Сам не зная зачем, пошел следом за гробом, правда, не сходя с панели.
Обгоняя колесницу, едва плетущуюся по неровной, бугристой мостовой, разглядел при свете, падающем из окна магазина, лицо идущей за гробом женщины: бледное, слегка склоненное.
Увидел огромный лежащий на гробу венок.
Взгляд Аквилонова случайно остановился на куске широкой траурной ленты.
Четко выделялись на ленте серебряные буквы:
«…лонову», — прочел Аквилонов и, вздрогнув, остановился.
Дроги бесшумно проколыхались мимо.
«Что это — «лонову»? — с тоской и тихим страхом думал Аквилонов и, ослабев, прислонился к стене дома. — Что это — «лонову»?.. Окончание фамилии? Какой фамилии?..»

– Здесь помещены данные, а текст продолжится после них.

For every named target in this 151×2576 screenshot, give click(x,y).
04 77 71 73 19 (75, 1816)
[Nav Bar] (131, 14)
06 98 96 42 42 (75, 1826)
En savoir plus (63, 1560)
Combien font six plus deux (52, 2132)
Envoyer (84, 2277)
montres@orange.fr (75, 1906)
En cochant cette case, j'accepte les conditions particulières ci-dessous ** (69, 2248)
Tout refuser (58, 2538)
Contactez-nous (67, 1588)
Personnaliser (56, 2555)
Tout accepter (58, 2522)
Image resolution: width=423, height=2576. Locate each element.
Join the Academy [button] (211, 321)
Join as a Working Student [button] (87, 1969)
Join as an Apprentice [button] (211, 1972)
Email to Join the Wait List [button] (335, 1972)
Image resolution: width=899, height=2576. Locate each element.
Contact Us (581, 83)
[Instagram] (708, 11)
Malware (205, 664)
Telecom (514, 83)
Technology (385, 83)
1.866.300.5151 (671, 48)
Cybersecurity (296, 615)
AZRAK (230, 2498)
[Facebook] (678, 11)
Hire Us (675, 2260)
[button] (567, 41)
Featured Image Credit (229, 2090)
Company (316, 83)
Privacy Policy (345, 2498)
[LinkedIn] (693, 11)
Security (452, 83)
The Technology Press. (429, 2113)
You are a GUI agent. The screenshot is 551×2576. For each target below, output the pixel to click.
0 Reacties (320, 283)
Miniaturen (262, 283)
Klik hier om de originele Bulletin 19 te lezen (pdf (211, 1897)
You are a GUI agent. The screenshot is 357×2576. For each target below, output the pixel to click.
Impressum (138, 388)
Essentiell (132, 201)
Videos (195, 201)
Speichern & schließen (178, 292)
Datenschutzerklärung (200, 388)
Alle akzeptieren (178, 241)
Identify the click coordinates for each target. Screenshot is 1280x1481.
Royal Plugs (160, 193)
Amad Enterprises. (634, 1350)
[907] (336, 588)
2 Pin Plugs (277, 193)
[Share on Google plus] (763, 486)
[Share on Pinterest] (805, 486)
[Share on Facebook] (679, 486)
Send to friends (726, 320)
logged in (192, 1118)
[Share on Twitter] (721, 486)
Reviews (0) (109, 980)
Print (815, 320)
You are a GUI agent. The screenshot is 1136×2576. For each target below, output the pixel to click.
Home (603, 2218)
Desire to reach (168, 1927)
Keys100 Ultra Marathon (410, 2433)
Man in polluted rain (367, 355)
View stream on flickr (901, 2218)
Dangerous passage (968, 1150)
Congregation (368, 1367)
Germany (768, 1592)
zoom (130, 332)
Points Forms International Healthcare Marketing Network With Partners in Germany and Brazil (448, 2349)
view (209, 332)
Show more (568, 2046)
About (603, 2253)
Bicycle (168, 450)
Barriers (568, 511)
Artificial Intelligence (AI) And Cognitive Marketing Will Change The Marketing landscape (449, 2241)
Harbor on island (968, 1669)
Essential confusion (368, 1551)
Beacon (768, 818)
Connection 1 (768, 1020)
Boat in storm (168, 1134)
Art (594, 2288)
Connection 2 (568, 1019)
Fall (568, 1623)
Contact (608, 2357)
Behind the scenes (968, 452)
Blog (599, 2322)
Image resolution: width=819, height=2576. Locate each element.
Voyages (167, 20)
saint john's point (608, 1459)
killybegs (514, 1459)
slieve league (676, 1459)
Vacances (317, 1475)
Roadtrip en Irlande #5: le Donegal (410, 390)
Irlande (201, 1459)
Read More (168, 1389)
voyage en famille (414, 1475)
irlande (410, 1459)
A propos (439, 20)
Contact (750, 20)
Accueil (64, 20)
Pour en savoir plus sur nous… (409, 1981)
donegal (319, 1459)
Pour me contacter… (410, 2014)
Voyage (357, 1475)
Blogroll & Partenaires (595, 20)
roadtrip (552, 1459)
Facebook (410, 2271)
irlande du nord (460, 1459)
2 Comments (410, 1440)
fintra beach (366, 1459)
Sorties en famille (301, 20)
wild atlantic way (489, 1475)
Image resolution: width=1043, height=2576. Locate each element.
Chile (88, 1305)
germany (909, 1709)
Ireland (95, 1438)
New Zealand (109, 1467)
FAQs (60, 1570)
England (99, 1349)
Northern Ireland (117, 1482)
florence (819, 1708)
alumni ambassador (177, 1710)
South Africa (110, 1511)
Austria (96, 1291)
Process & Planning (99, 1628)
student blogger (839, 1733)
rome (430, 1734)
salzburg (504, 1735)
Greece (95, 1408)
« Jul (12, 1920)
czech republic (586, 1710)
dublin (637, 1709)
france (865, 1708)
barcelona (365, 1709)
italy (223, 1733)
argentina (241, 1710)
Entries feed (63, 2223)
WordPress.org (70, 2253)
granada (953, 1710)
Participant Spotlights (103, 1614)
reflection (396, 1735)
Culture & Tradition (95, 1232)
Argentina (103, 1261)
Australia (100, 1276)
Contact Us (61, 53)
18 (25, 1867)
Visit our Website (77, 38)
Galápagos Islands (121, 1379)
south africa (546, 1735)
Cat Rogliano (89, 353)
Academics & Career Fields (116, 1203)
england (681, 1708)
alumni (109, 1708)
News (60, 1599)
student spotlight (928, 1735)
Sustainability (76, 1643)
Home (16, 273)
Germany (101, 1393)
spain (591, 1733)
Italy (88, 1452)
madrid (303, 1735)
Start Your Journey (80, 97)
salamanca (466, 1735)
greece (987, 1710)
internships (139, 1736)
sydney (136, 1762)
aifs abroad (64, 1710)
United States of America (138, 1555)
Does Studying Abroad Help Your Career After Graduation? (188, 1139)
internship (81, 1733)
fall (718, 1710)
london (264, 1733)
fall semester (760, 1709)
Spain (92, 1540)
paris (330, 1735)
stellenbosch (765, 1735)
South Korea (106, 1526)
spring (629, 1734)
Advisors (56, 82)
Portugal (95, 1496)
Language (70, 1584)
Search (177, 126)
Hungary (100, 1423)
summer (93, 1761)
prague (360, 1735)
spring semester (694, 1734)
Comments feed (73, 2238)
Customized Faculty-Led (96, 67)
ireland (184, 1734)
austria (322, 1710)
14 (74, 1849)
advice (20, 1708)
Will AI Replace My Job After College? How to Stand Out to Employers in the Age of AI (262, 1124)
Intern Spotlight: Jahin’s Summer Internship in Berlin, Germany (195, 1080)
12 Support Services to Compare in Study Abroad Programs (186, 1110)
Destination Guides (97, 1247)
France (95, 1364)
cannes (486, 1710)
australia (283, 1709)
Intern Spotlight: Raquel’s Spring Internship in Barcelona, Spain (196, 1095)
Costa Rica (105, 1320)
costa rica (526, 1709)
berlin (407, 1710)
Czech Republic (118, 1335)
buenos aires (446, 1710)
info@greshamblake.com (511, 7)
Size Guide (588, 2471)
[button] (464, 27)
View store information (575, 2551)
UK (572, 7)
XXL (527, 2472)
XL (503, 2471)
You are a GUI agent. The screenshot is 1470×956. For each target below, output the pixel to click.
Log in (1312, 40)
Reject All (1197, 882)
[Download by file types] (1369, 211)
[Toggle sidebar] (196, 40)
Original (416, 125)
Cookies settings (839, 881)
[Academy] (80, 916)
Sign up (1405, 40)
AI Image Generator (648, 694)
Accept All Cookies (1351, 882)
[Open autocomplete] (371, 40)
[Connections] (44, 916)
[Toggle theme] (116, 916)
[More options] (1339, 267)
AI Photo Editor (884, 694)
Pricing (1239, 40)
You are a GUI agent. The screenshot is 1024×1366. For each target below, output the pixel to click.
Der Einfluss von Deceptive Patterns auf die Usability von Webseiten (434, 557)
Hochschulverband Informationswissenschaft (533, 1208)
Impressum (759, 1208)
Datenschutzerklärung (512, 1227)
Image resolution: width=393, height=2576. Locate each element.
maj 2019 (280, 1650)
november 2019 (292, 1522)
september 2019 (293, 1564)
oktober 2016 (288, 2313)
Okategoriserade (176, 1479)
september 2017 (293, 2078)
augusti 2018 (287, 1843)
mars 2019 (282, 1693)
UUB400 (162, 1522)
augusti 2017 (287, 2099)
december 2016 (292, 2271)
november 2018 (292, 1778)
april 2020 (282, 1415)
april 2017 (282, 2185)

Смотрел вслед медленно движущейся, словно уплывающей колеснице.
«Точно во сне!» — подумал Аквилонов.
Сделал несколько шагов, но опять почувствовал слабость, прислонился к стене.
«Ему снился странный сон…» — неожиданно выплыло в мозгу.
«Кому — ему? Откуда это?» — спрашивал себя Аквилонов и повторил вслух:
— Ему снился странный сон.
Кто-то торопливо прошел мимо. Пахну́ло крепким табачным дымом.
Потом где-то прокричал звонкий и нетерпеливый детский голос:
— Володька! Да иди же! Воло-одька!
«У персидского царя Дария Гистаспа…» — вдруг вспомнил Аквилонов, и почему-то невыразимая тоска охватила его.
— Володька! Ну ладно же! — опять, но уже тише, прокричал голосок.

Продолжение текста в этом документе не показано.